The New York state court reached the same result as a federal district judge in San Francisco, who decided in June that a lawyer who leaves a failed firm can retain fees earned at the new firm in completing unfinished business.
The question of unfinished business arose from Jewel v. Boxer, a 1984 intermediate appellate court decision in California. The court said profit earned after dissolution belongs to the “old” firm, not to the newly formed firm that completed the work. As the San Francisco judge said, the Jewel doctrine had been uncritically accepted as gospel ever since.
To read about the California case, click here for the June 13 Bloomberg bankruptcy report. For the decision to send the question to New York state court, click here for the Nov. 18 report. For lower court opinions in Thelen and Coudert, click here for the Sept. 6 report.
The Thelen opinion in federal court is Geron v. Seyfarth Shaw LLP (In re Thelen LLP), 12-4138, U.S. Court of Appeals for the Second Circuit (Manhattan). The Coudert appeal in federal court is Development Specialists Inc. v. DeFoestraets (In re Coudert Brothers LLP), 12-4916.
The Thelen and Coudert cases in the New York high court are Geron v. Seyfarth Shaw LLP (In re Thelen LLP), and Development Specialists Inc. v. K&L Gates LLP (In re Coudert Brothers LLP, Nos. 136 and 137, New York State Court of Appeals (Albany).
Insurance Agent Held Not Liable for Preference
The U.S. Circuit Court of Appeals in Richmond, Virginia, was confronted with a case with a twist on the familiar principle that a “mere conduit” isn’t liable for receiving a preference.
The case involved payment on an insurance policy within 90 days of bankruptcy. The payment first went to the agent and then to the insurance company. The bankruptcy trustee sued the agent and lost in bankruptcy court.

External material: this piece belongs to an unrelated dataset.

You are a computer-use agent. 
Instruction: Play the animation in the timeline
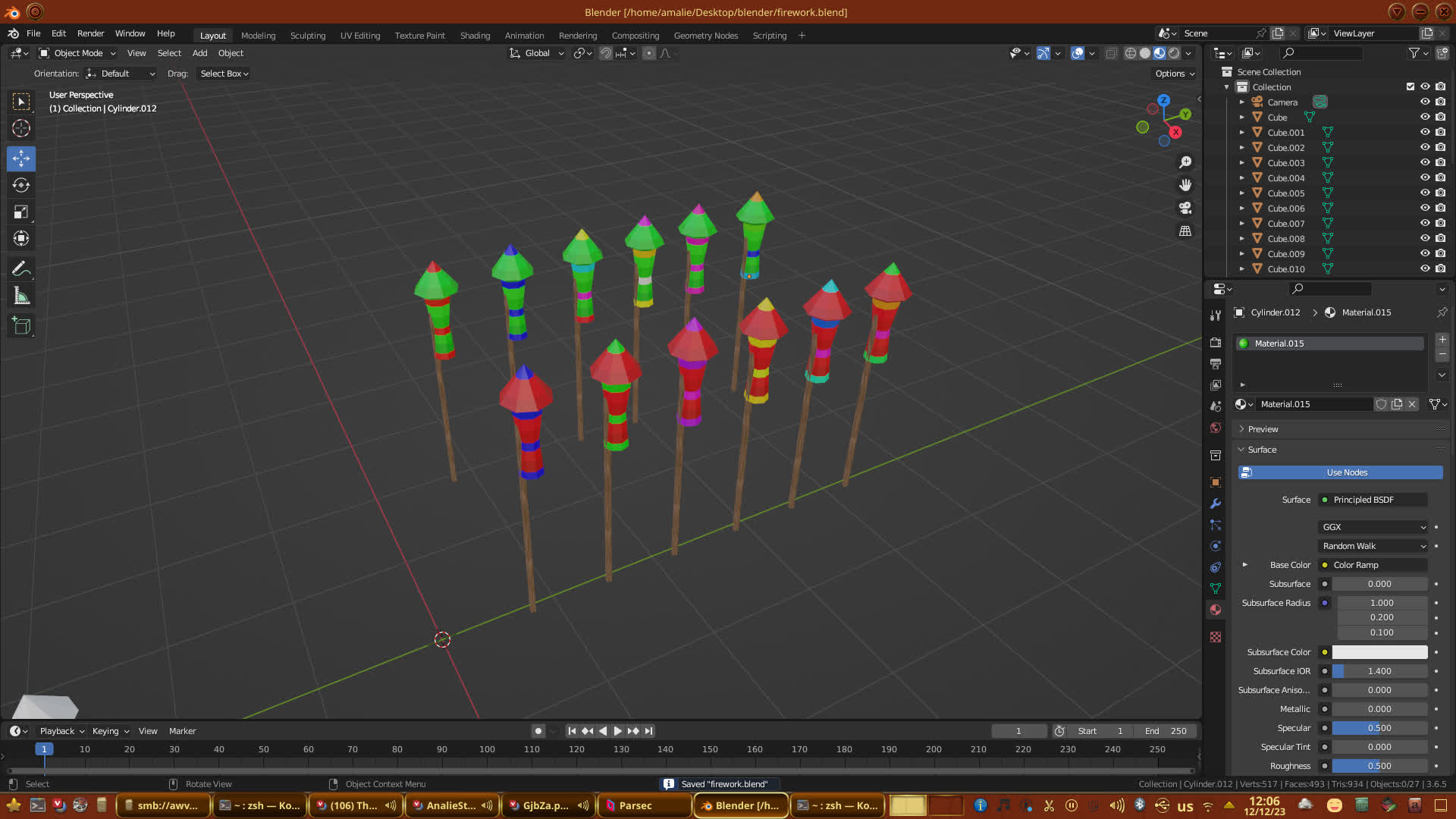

On a first appeal, the district court reversed and held the agent liable for the preference. In an opinion by Circuit Judge Henry F. Floyd, the three-judge panel for the Fourth Circuit reversed the district court by finding the agent had no liability.
The case turned on the contract between the agent and the insurance company. It provided that premiums collected by the agent were held in trust for the insurance company. Both of the lower courts and the parties agreed that the agent was a conduit.
The district judge reasoned that the agent’s contingent liability to pay the premium to the insurance company meant it was a party for whose benefit the transfer was made. On that basis, the district court held the agent liable for the preference.
Floyd disagreed. He said status as a conduit was controlling. Otherwise, the judge said, conduits almost always would be liable for preferences despite having no dominion and control over the money at issue.
The case is Guttman v. Construction Program Group (In re Railworks Corp.), 13-1931, U.S. Fourth Circuit Court of Appeals (Richmond).